The required output is every entry, printed exactly as written.

──────── EXERCISE DATA ────────

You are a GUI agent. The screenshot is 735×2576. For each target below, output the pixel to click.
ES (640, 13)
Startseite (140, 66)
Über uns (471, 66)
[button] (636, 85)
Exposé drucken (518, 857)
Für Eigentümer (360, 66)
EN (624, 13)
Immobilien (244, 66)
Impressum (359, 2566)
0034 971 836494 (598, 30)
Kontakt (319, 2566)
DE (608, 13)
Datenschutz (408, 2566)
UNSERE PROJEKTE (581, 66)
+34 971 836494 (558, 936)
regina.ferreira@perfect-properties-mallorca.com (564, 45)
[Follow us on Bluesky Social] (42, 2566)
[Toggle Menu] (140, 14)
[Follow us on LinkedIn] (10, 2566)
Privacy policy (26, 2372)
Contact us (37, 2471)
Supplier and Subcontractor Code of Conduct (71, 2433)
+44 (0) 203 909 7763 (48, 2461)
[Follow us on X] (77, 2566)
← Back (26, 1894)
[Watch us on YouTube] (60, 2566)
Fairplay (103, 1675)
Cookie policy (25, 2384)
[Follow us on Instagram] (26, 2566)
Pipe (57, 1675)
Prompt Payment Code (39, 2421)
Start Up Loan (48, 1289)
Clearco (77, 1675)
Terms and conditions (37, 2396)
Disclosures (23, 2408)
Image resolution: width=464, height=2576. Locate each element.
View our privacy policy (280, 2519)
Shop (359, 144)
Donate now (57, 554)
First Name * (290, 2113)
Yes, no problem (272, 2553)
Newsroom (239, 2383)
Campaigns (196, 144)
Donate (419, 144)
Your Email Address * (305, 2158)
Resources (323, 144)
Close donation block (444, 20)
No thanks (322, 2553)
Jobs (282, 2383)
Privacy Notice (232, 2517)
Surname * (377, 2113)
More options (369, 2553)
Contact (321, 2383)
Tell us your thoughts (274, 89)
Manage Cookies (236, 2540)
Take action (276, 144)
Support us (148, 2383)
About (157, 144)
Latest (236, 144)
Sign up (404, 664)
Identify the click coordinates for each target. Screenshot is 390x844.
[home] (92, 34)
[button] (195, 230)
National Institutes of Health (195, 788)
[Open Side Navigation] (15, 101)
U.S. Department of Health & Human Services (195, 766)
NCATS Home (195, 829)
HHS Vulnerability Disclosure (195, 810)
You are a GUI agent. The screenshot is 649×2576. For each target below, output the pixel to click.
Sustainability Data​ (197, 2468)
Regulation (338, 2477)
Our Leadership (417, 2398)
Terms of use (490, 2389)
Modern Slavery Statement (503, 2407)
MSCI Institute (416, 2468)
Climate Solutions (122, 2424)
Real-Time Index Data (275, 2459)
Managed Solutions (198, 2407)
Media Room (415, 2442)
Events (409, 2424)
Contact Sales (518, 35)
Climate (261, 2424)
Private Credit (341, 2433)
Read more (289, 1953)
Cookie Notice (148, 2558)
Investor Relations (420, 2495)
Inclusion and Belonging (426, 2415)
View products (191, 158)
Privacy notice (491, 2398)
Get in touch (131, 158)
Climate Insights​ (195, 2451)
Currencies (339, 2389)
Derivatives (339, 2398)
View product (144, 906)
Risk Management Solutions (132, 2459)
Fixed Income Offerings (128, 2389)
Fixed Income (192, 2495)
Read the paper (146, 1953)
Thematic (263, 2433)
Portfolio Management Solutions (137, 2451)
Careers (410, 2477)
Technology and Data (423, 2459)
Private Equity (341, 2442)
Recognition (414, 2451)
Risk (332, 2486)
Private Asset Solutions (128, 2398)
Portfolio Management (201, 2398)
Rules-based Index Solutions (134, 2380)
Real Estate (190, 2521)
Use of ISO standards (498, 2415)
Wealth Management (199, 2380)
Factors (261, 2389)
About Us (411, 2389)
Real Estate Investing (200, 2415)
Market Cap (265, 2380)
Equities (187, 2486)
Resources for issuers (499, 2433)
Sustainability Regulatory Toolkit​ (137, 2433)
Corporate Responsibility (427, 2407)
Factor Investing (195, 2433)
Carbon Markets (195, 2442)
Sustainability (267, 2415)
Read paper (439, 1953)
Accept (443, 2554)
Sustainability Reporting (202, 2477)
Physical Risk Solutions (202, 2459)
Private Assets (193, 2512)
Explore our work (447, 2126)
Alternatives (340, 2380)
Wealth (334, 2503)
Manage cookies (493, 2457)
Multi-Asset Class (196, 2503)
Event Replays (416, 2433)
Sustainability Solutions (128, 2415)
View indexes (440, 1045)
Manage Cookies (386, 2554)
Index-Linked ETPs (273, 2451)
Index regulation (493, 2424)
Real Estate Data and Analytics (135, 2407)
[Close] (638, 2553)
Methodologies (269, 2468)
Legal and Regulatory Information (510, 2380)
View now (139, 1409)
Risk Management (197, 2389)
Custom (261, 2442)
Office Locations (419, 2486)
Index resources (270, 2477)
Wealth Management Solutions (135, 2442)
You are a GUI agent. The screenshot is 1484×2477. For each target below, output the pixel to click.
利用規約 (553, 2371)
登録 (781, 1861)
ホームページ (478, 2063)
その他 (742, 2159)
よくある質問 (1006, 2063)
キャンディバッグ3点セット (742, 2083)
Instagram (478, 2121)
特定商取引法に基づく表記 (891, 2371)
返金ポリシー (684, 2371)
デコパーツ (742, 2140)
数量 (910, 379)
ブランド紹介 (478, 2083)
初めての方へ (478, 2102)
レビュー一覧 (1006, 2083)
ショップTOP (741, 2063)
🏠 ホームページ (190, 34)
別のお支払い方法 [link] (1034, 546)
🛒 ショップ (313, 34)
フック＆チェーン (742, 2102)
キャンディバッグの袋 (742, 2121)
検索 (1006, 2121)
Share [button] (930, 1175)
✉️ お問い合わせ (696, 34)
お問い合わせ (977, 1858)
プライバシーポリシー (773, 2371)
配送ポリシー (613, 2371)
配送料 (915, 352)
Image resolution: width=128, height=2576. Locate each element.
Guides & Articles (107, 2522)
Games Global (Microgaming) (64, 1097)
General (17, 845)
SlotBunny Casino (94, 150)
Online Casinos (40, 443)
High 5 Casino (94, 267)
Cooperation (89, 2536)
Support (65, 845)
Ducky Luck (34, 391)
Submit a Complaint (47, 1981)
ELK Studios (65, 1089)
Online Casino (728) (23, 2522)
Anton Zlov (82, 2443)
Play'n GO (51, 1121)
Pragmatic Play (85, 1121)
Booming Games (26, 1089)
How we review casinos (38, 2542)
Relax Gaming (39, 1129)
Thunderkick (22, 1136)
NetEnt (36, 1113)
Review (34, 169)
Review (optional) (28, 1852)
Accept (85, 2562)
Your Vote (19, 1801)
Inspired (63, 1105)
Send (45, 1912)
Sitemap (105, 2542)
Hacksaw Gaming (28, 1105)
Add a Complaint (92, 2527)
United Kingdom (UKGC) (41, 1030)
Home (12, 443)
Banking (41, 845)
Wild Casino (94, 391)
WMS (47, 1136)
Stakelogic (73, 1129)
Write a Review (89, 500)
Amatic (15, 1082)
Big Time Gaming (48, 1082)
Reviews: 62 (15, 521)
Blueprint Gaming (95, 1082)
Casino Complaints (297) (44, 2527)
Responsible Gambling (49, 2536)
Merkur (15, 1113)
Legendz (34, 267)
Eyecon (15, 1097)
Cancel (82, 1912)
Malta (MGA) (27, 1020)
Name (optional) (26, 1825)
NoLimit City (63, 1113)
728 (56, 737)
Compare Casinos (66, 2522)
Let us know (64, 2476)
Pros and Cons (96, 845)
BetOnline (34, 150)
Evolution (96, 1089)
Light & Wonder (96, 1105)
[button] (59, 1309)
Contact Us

────────

SOLUTION TO THE PROBLEM:
You are a GUI agent. The screenshot is 735×2576. For each target below, output the pixel to click.
ES (640, 13)
Startseite (140, 66)
Über uns (471, 66)
[button] (636, 85)
Exposé drucken (518, 857)
Für Eigentümer (360, 66)
EN (624, 13)
Immobilien (244, 66)
Impressum (359, 2566)
0034 971 836494 (598, 30)
Kontakt (319, 2566)
DE (608, 13)
Datenschutz (408, 2566)
UNSERE PROJEKTE (581, 66)
+34 971 836494 (558, 936)
regina.ferreira@perfect-properties-mallorca.com (564, 45)
[Follow us on Bluesky Social] (42, 2566)
[Toggle Menu] (140, 14)
[Follow us on LinkedIn] (10, 2566)
Privacy policy (26, 2372)
Contact us (37, 2471)
Supplier and Subcontractor Code of Conduct (71, 2433)
+44 (0) 203 909 7763 (48, 2461)
[Follow us on X] (77, 2566)
← Back (26, 1894)
[Watch us on YouTube] (60, 2566)
Fairplay (103, 1675)
Cookie policy (25, 2384)
[Follow us on Instagram] (26, 2566)
Pipe (57, 1675)
Prompt Payment Code (39, 2421)
Start Up Loan (48, 1289)
Clearco (77, 1675)
Terms and conditions (37, 2396)
Disclosures (23, 2408)
Image resolution: width=464, height=2576. Locate each element.
View our privacy policy (280, 2519)
Shop (359, 144)
Donate now (57, 554)
First Name * (290, 2113)
Yes, no problem (272, 2553)
Newsroom (239, 2383)
Campaigns (196, 144)
Donate (419, 144)
Your Email Address * (305, 2158)
Resources (323, 144)
Close donation block (444, 20)
No thanks (322, 2553)
Jobs (282, 2383)
Privacy Notice (232, 2517)
Surname * (377, 2113)
More options (369, 2553)
Contact (321, 2383)
Tell us your thoughts (274, 89)
Manage Cookies (236, 2540)
Take action (276, 144)
Support us (148, 2383)
About (157, 144)
Latest (236, 144)
Sign up (404, 664)
Identify the click coordinates for each target. Screenshot is 390x844.
[home] (92, 34)
[button] (195, 230)
National Institutes of Health (195, 788)
[Open Side Navigation] (15, 101)
U.S. Department of Health & Human Services (195, 766)
NCATS Home (195, 829)
HHS Vulnerability Disclosure (195, 810)
You are a GUI agent. The screenshot is 649×2576. For each target below, output the pixel to click.
Sustainability Data​ (197, 2468)
Regulation (338, 2477)
Our Leadership (417, 2398)
Terms of use (490, 2389)
Modern Slavery Statement (503, 2407)
MSCI Institute (416, 2468)
Climate Solutions (122, 2424)
Real-Time Index Data (275, 2459)
Managed Solutions (198, 2407)
Media Room (415, 2442)
Events (409, 2424)
Contact Sales (518, 35)
Climate (261, 2424)
Private Credit (341, 2433)
Read more (289, 1953)
Cookie Notice (148, 2558)
Investor Relations (420, 2495)
Inclusion and Belonging (426, 2415)
View products (191, 158)
Privacy notice (491, 2398)
Get in touch (131, 158)
Climate Insights​ (195, 2451)
Currencies (339, 2389)
Derivatives (339, 2398)
View product (144, 906)
Risk Management Solutions (132, 2459)
Fixed Income Offerings (128, 2389)
Fixed Income (192, 2495)
Read the paper (146, 1953)
Thematic (263, 2433)
Portfolio Management Solutions (137, 2451)
Careers (410, 2477)
Technology and Data (423, 2459)
Private Equity (341, 2442)
Recognition (414, 2451)
Risk (332, 2486)
Private Asset Solutions (128, 2398)
Portfolio Management (201, 2398)
Rules-based Index Solutions (134, 2380)
Real Estate (190, 2521)
Use of ISO standards (498, 2415)
Wealth Management (199, 2380)
Factors (261, 2389)
About Us (411, 2389)
Real Estate Investing (200, 2415)
Market Cap (265, 2380)
Equities (187, 2486)
Resources for issuers (499, 2433)
Sustainability Regulatory Toolkit​ (137, 2433)
Corporate Responsibility (427, 2407)
Factor Investing (195, 2433)
Carbon Markets (195, 2442)
Sustainability (267, 2415)
Read paper (439, 1953)
Accept (443, 2554)
Sustainability Reporting (202, 2477)
Physical Risk Solutions (202, 2459)
Private Assets (193, 2512)
Explore our work (447, 2126)
Alternatives (340, 2380)
Wealth (334, 2503)
Manage cookies (493, 2457)
Multi-Asset Class (196, 2503)
Event Replays (416, 2433)
Sustainability Solutions (128, 2415)
View indexes (440, 1045)
Manage Cookies (386, 2554)
Index-Linked ETPs (273, 2451)
Index regulation (493, 2424)
Real Estate Data and Analytics (135, 2407)
[Close] (638, 2553)
Methodologies (269, 2468)
Legal and Regulatory Information (510, 2380)
View now (139, 1409)
Risk Management (197, 2389)
Custom (261, 2442)
Office Locations (419, 2486)
Index resources (270, 2477)
Wealth Management Solutions (135, 2442)
You are a GUI agent. The screenshot is 1484×2477. For each target below, output the pixel to click.
利用規約 (553, 2371)
登録 (781, 1861)
ホームページ (478, 2063)
その他 (742, 2159)
よくある質問 (1006, 2063)
キャンディバッグ3点セット (742, 2083)
Instagram (478, 2121)
特定商取引法に基づく表記 (891, 2371)
返金ポリシー (684, 2371)
デコパーツ (742, 2140)
数量 (910, 379)
ブランド紹介 (478, 2083)
初めての方へ (478, 2102)
レビュー一覧 (1006, 2083)
ショップTOP (741, 2063)
🏠 ホームページ (190, 34)
別のお支払い方法 [link] (1034, 546)
🛒 ショップ (313, 34)
フック＆チェーン (742, 2102)
キャンディバッグの袋 (742, 2121)
検索 (1006, 2121)
Share [button] (930, 1175)
✉️ お問い合わせ (696, 34)
お問い合わせ (977, 1858)
プライバシーポリシー (773, 2371)
配送ポリシー (613, 2371)
配送料 (915, 352)
Image resolution: width=128, height=2576. Locate each element.
Guides & Articles (107, 2522)
Games Global (Microgaming) (64, 1097)
General (17, 845)
SlotBunny Casino (94, 150)
Online Casinos (40, 443)
High 5 Casino (94, 267)
Cooperation (89, 2536)
Support (65, 845)
Ducky Luck (34, 391)
Submit a Complaint (47, 1981)
ELK Studios (65, 1089)
Online Casino (728) (23, 2522)
Anton Zlov (82, 2443)
Play'n GO (51, 1121)
Pragmatic Play (85, 1121)
Booming Games (26, 1089)
How we review casinos (38, 2542)
Relax Gaming (39, 1129)
Thunderkick (22, 1136)
NetEnt (36, 1113)
Review (34, 169)
Review (optional) (28, 1852)
Accept (85, 2562)
Your Vote (19, 1801)
Inspired (63, 1105)
Send (45, 1912)
Sitemap (105, 2542)
Hacksaw Gaming (28, 1105)
Add a Complaint (92, 2527)
United Kingdom (UKGC) (41, 1030)
Home (12, 443)
Banking (41, 845)
Wild Casino (94, 391)
WMS (47, 1136)
Stakelogic (73, 1129)
Write a Review (89, 500)
Amatic (15, 1082)
Big Time Gaming (48, 1082)
Reviews: 62 (15, 521)
Blueprint Gaming (95, 1082)
Casino Complaints (297) (44, 2527)
Responsible Gambling (49, 2536)
Merkur (15, 1113)
Legendz (34, 267)
Eyecon (15, 1097)
Cancel (82, 1912)
Malta (MGA) (27, 1020)
Name (optional) (26, 1825)
NoLimit City (63, 1113)
728 (56, 737)
Compare Casinos (66, 2522)
Let us know (64, 2476)
Pros and Cons (96, 845)
BetOnline (34, 150)
Evolution (96, 1089)
Light & Wonder (96, 1105)
[button] (59, 1309)
Contact Us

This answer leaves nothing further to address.